▸ EXERCISE DETAILS
What is needed here is an exact printout of the data, with no pictures included.

▸ RECORD SET

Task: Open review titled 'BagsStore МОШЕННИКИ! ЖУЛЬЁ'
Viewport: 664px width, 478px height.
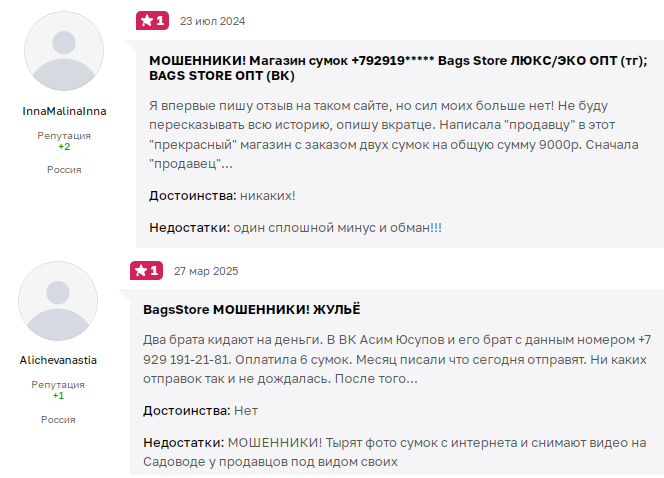Action: 252,309
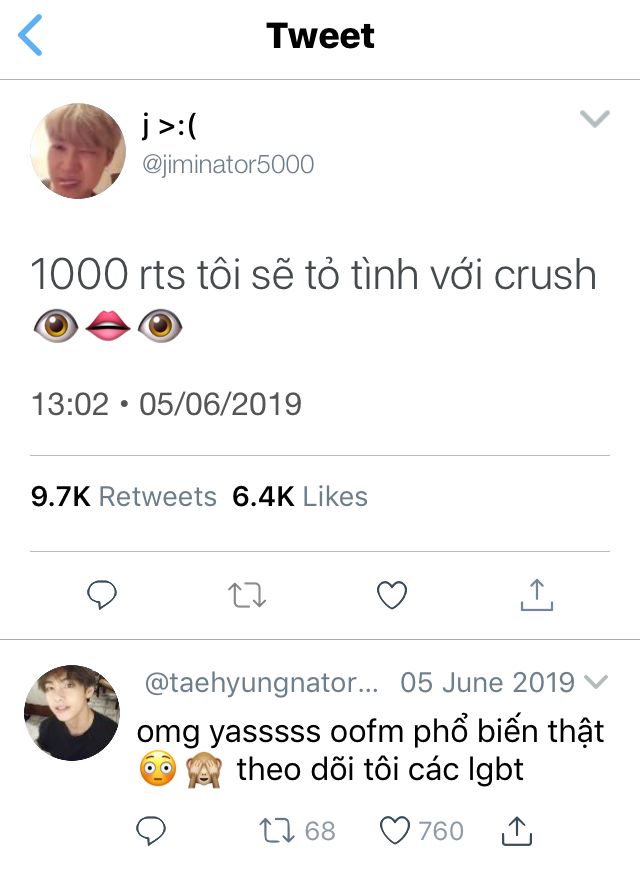
Task: Open taehyungnator's profile avatar
Action: point(72,713)
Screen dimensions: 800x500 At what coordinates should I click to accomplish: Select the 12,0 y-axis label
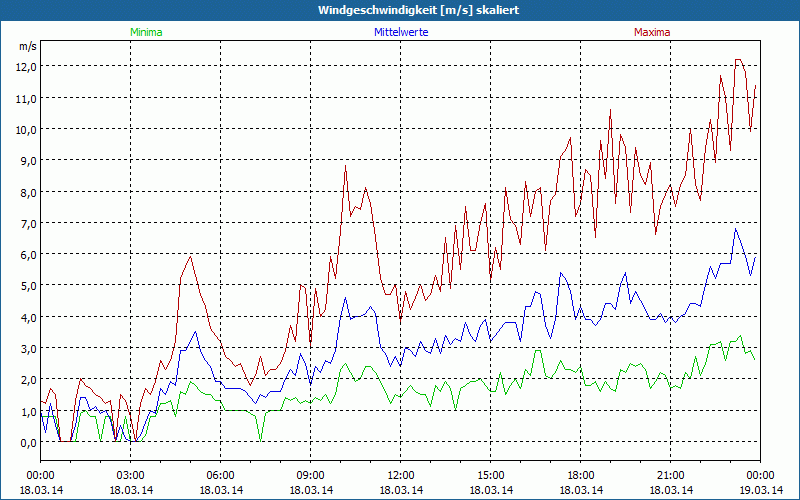tap(25, 66)
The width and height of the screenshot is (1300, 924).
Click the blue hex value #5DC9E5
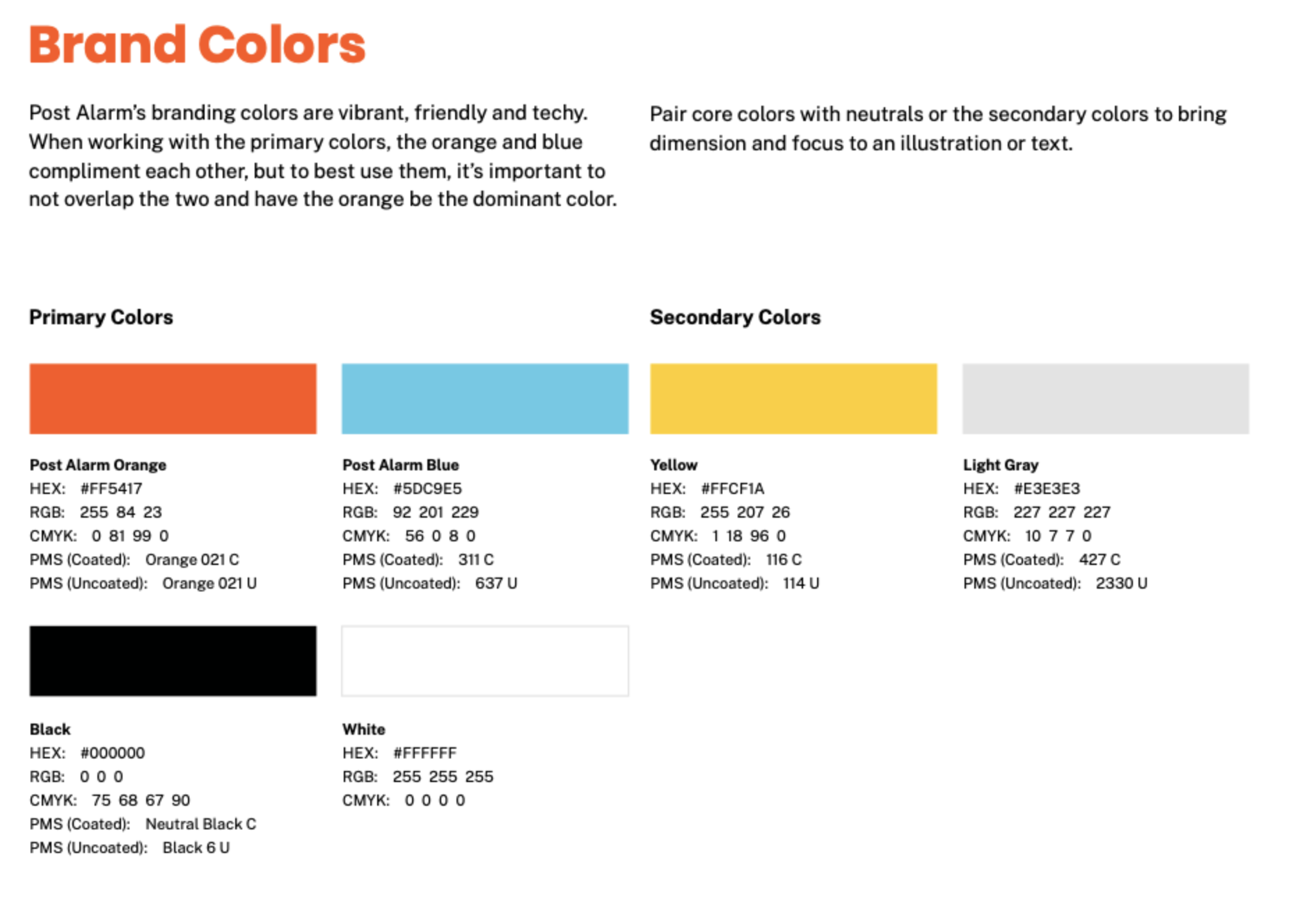pyautogui.click(x=427, y=488)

▸ TASK RESULT
Task: Open review titled 'BagsStore МОШЕННИКИ! ЖУЛЬЁ'
Viewport: 664px width, 478px height.
Action: 252,309
Task: Open taehyungnator's profile avatar
Action: point(72,713)
Screen dimensions: 800x500 At what coordinates should I click to accomplish: Select the 12,0 y-axis label
tap(25, 66)
The width and height of the screenshot is (1300, 924).
Click the blue hex value #5DC9E5
pyautogui.click(x=427, y=488)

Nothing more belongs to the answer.